ACI (Azure Container Instances) is a solution for any scenario that can operate in isolated containers, including simple applications, task automation, and building jobs. Some of its benefits are fast startup, container access, and hypervisor level security. customer data, custom sizes, persistent storage for the state, and working with both Linux and Windows containers.

User Authentication and Authorization

The Microsoft Identity Platform helps your users and customers sign in and get authorized access to use your or Microsoft APIs. The components that make up the Microsoft Identity Platform are OAuth 2.0 and OpenID Connect standard-compliant authentication service, Open-source libraries (MSAL), Application management portal, Application configuration API and PowerShell.

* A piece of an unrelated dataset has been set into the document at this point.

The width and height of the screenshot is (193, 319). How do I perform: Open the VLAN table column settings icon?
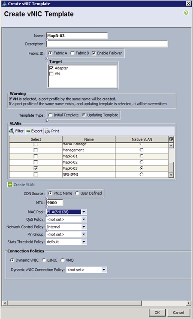pos(171,139)
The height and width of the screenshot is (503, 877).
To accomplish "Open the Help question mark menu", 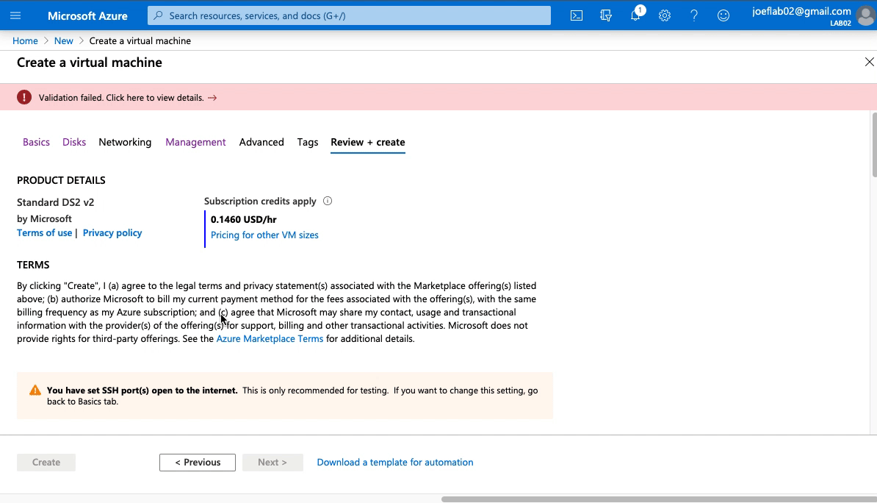I will pyautogui.click(x=694, y=15).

To be able to delegate Identity and Access Management functions to Azure Active Directory, an application must be registered with an Azure AD Tenant. It can be registered either as a Single Tenant or as a Multi-tenant application. Once you register your application in the portal, an application object and a service principal are created automatically. An application object is used as a blueprint to create one or more service principal objects. A service principal is created in every tenant where the application is used. The security principal defines the access policy and permissions for the application in the Azure AD tenant. This enables core features such as authentication of the application during sign-in, and authorization during resource access. There are three types of the service principal. Application, which is the local representation of a global application object in a single tenant or directory. Managed identity, which provides an identity for applications to use when connecting to resources that support Azure AD authentication and Legacy which is an app created before app registrations were introduced or an app created through legacy experiences.

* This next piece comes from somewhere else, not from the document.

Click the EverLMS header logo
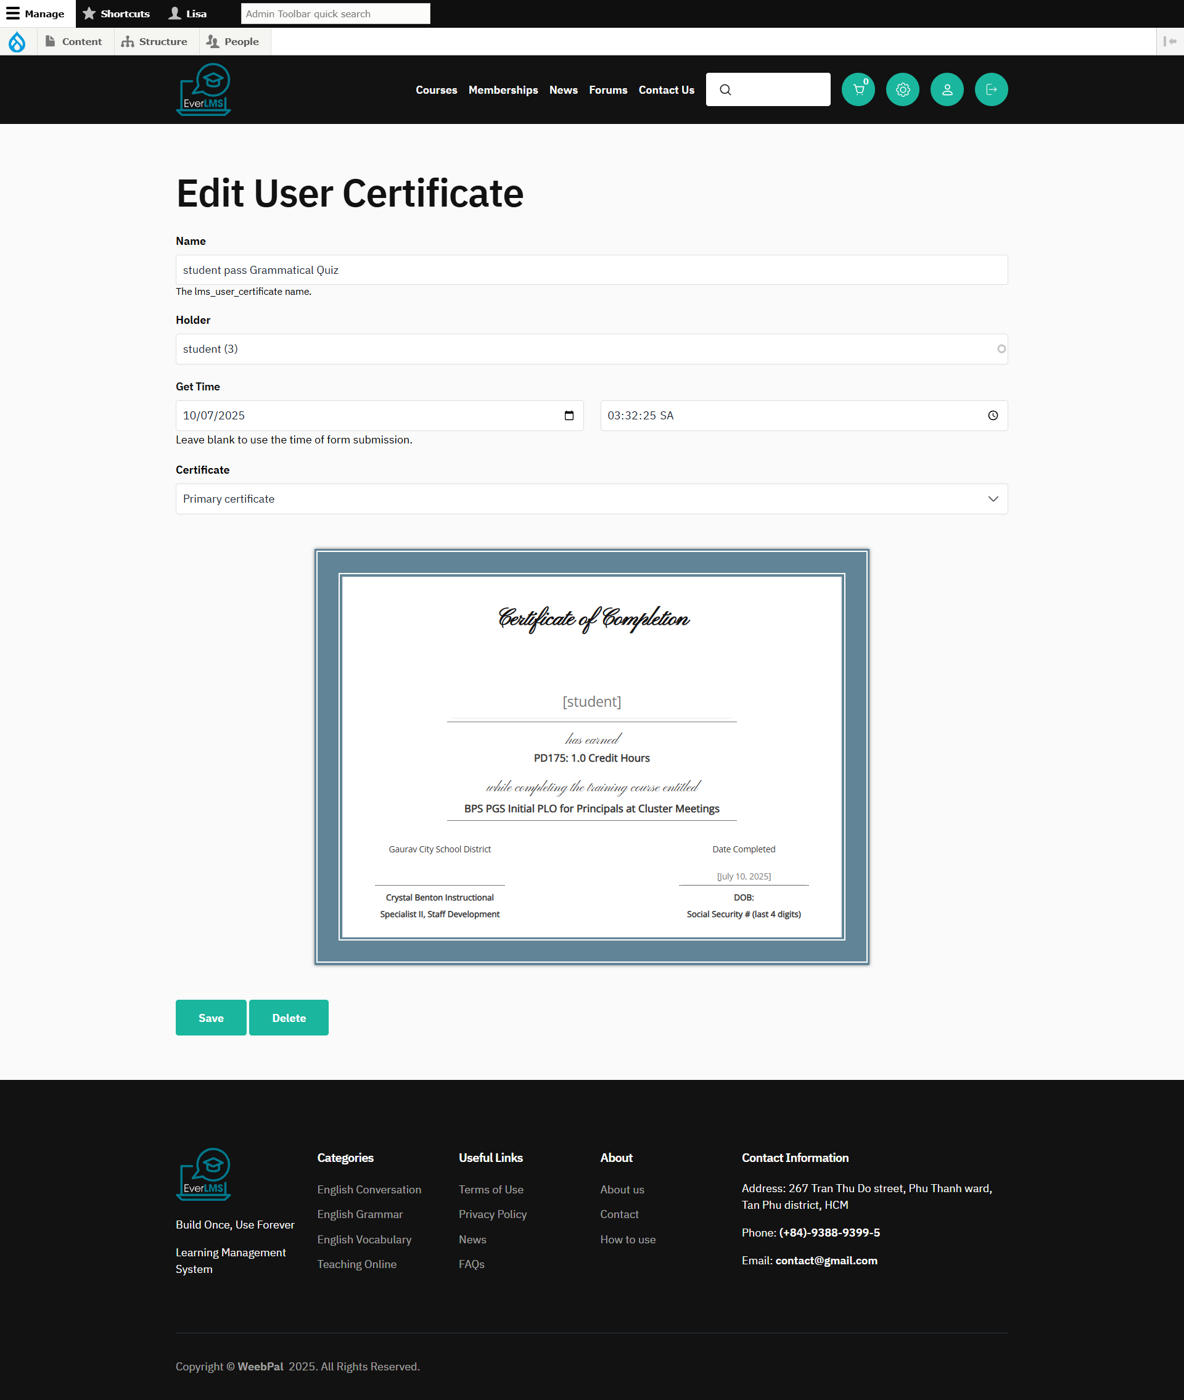Screen dimensions: 1184x1400 pos(203,89)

The Microsoft identity platform implements the OAuth 2.0 authorization protocol. OAuth 2.0 is a method through which a third-party app can access web-hosted resources on behalf of a user. Any web-hosted resource that integrates with the Microsoft identity platform has a resource identifier, or application ID URI for example for the Microsoft 365 Mail API you use https://outlook.office.com, for the Azure Key Vault: https://vault.azure.net and so on. The same is true for any third-party resources that have integrated with the Microsoft identity platform. Any of these resources also can define a set of permissions that can be used to divide the functionality of that resource into smaller chunks. For example, the permission string https://graph.microsoft.com/Calendars.Read is used to request permission to read users' calendars in Microsoft Graph.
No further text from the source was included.